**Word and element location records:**

-*-*-

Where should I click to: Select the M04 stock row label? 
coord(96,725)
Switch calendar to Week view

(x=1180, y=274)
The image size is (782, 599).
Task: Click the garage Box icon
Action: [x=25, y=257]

-*-*-

**WHAT THE TASK REQUIRES:**
Return each line of the records above that contains the word "label", copying every such line in full.

**ANSWER TO THE TASK:**
Where should I click to: Select the M04 stock row label? 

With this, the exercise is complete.